_Your objective_
Look through the records and copy each line with the string "button" in it.

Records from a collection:

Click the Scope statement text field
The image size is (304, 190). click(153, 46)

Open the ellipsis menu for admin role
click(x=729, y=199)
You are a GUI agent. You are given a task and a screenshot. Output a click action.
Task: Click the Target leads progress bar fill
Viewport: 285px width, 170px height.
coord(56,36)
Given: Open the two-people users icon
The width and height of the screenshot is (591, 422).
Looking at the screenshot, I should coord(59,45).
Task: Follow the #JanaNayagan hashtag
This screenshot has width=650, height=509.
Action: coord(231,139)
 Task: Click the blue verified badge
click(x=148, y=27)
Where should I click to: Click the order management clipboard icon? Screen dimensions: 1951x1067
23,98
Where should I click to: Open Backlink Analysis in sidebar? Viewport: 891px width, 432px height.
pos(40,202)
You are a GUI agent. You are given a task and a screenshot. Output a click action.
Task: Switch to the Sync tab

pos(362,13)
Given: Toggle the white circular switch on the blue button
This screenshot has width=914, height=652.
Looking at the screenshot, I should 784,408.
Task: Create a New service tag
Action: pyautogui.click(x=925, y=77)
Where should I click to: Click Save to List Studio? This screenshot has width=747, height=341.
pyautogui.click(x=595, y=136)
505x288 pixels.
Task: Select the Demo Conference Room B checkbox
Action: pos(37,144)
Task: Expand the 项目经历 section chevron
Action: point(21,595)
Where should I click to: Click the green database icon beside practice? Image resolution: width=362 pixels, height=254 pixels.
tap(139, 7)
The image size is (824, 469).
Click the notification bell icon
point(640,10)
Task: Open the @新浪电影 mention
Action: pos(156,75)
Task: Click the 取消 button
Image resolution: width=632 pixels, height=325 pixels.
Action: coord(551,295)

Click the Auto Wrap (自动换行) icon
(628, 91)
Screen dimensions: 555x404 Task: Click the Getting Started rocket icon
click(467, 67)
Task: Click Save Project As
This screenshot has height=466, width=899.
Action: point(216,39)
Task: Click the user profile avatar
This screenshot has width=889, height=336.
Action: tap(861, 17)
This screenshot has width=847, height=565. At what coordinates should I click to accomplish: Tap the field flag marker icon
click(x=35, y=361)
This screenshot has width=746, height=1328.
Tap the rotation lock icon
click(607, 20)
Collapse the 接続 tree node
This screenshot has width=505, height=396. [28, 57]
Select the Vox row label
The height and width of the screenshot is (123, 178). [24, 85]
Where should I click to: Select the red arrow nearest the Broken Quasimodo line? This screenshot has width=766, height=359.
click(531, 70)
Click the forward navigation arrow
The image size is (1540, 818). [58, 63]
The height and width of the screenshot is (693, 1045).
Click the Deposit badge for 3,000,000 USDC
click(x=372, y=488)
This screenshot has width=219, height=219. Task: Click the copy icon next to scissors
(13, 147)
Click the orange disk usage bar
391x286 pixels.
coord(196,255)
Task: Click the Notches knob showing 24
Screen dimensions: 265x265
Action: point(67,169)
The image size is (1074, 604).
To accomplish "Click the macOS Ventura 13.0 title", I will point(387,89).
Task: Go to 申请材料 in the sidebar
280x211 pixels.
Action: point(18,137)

_Written solution_
Given: Toggle the white circular switch on the blue button
Task: Click the 取消 button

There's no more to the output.